**EXERCISE DETAILS**
Give back exactly the stretch of data below from the line holding "L’équipe (698, 1614)" through the line holding "[Facebook] (948, 1643)", both ends included, and leave the remaining lines out.

(GIVEN RECORDS)

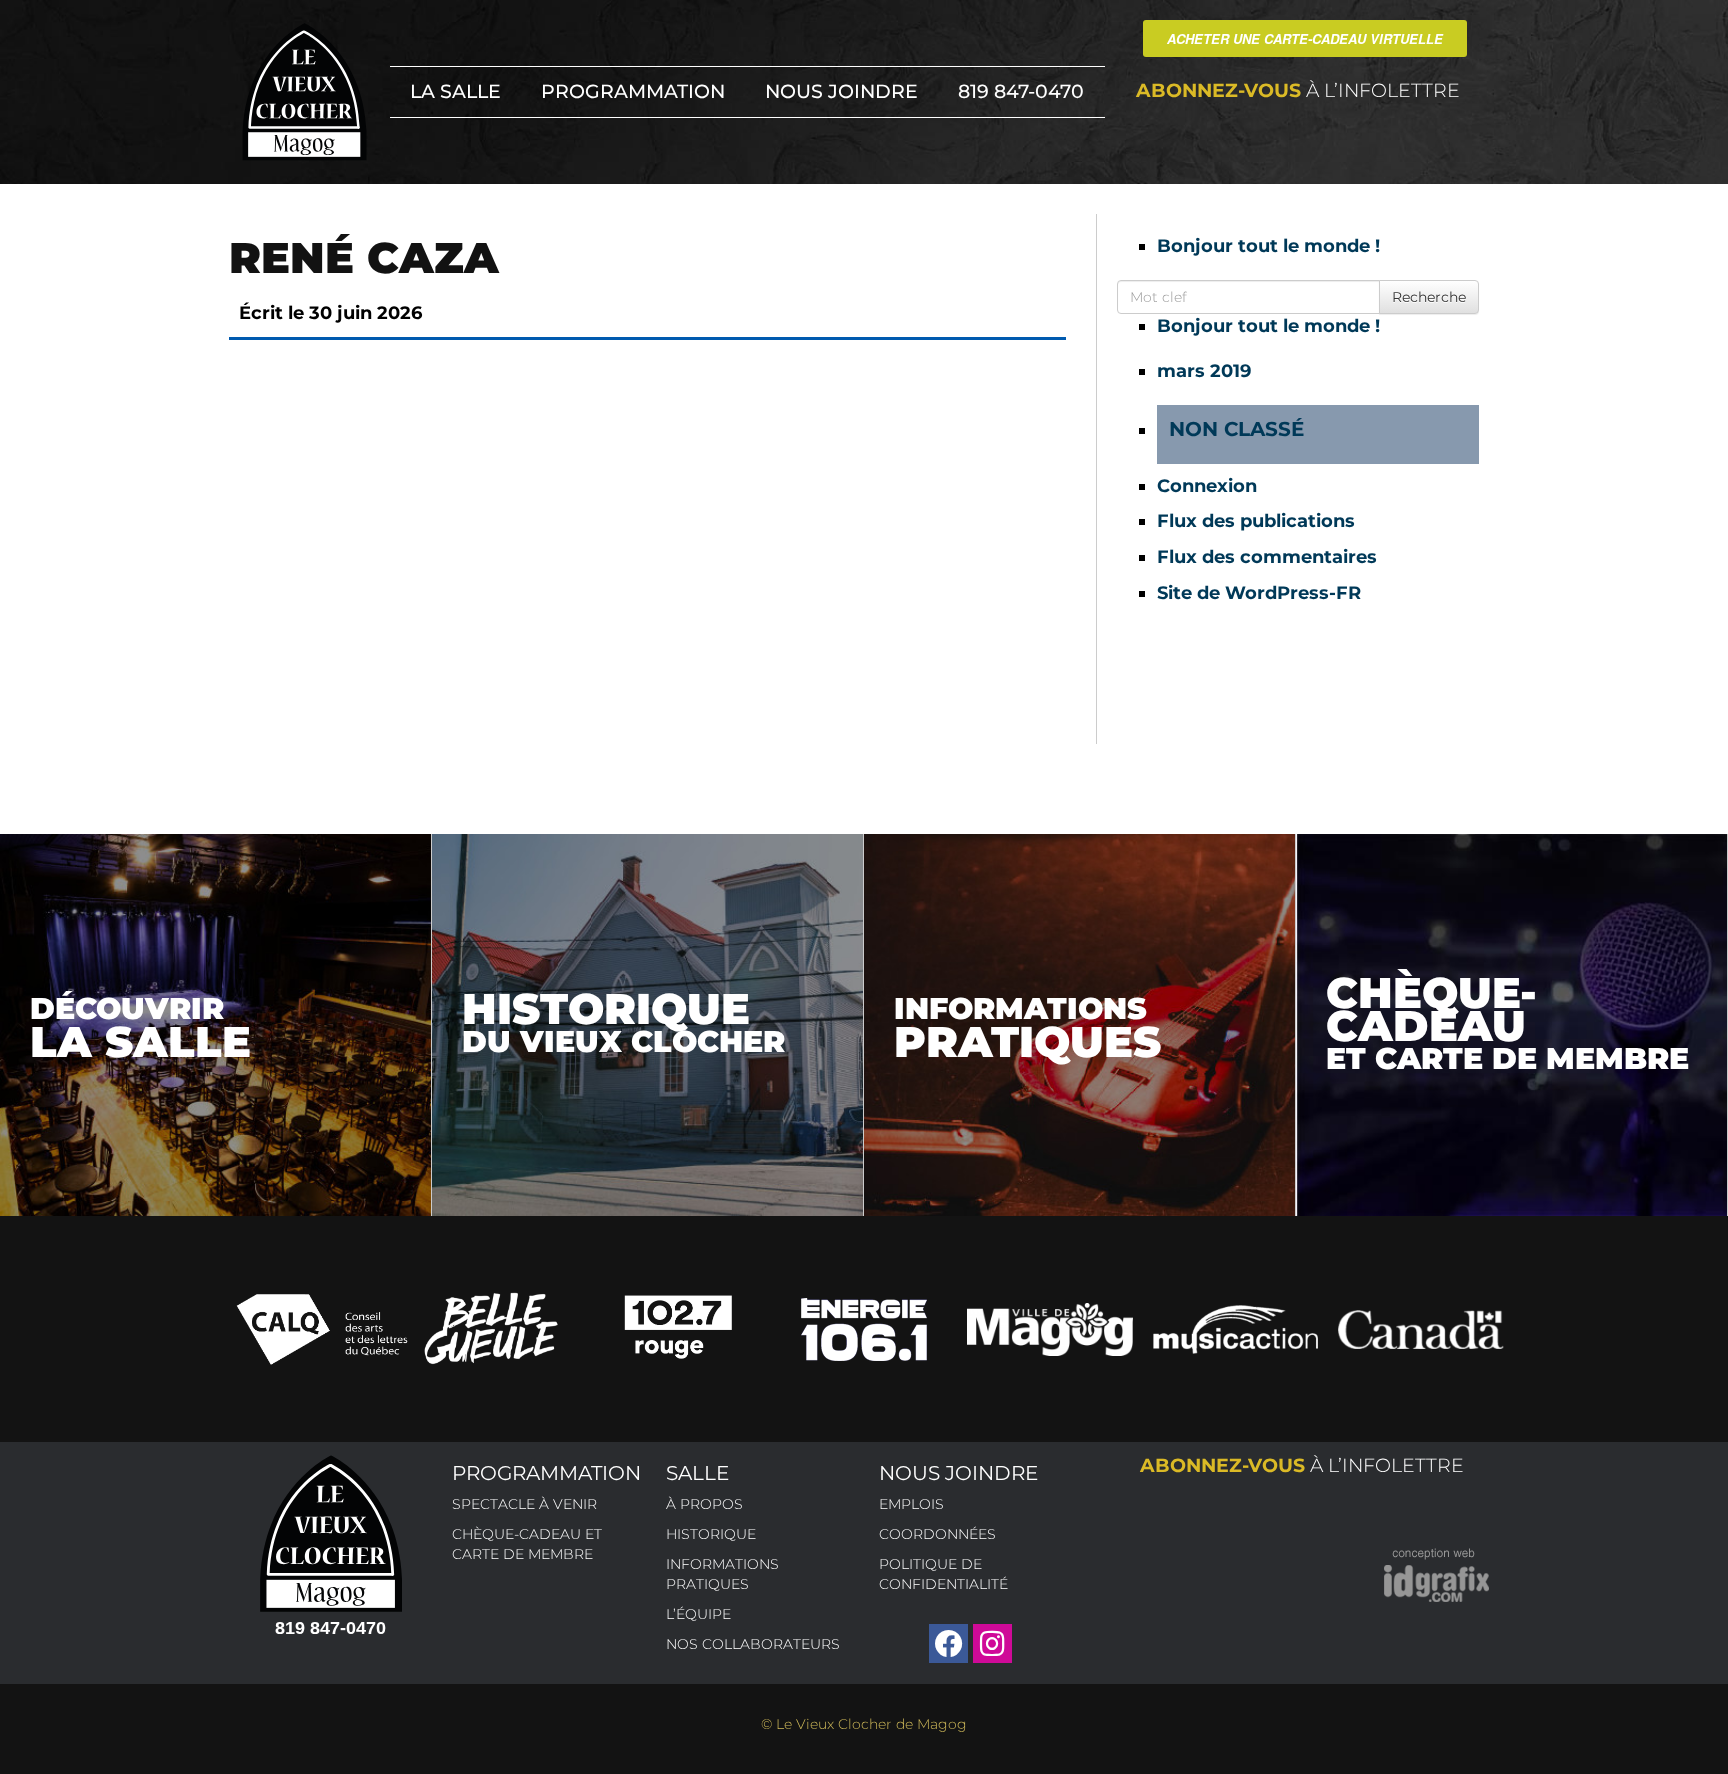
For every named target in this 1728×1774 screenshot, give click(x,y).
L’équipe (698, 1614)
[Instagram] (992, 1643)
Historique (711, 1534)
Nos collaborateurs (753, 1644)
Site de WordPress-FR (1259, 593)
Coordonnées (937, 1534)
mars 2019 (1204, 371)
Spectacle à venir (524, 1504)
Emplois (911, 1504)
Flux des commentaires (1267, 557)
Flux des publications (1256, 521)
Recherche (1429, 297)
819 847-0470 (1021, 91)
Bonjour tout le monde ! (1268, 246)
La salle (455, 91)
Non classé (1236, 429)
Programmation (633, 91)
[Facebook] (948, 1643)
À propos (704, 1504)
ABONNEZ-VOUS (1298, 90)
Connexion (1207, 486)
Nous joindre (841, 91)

(End GIVEN RECORDS)
(GIVEN RECORDS)

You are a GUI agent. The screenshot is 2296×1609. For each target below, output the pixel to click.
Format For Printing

(End GIVEN RECORDS)

**EXERCISE RESULT**
L’équipe (698, 1614)
[Instagram] (992, 1643)
Historique (711, 1534)
Nos collaborateurs (753, 1644)
Site de WordPress-FR (1259, 593)
Coordonnées (937, 1534)
mars 2019 (1204, 371)
Spectacle à venir (524, 1504)
Emplois (911, 1504)
Flux des commentaires (1267, 557)
Flux des publications (1256, 521)
Recherche (1429, 297)
819 847-0470 (1021, 91)
Bonjour tout le monde ! (1268, 246)
La salle (455, 91)
Non classé (1236, 429)
Programmation (633, 91)
[Facebook] (948, 1643)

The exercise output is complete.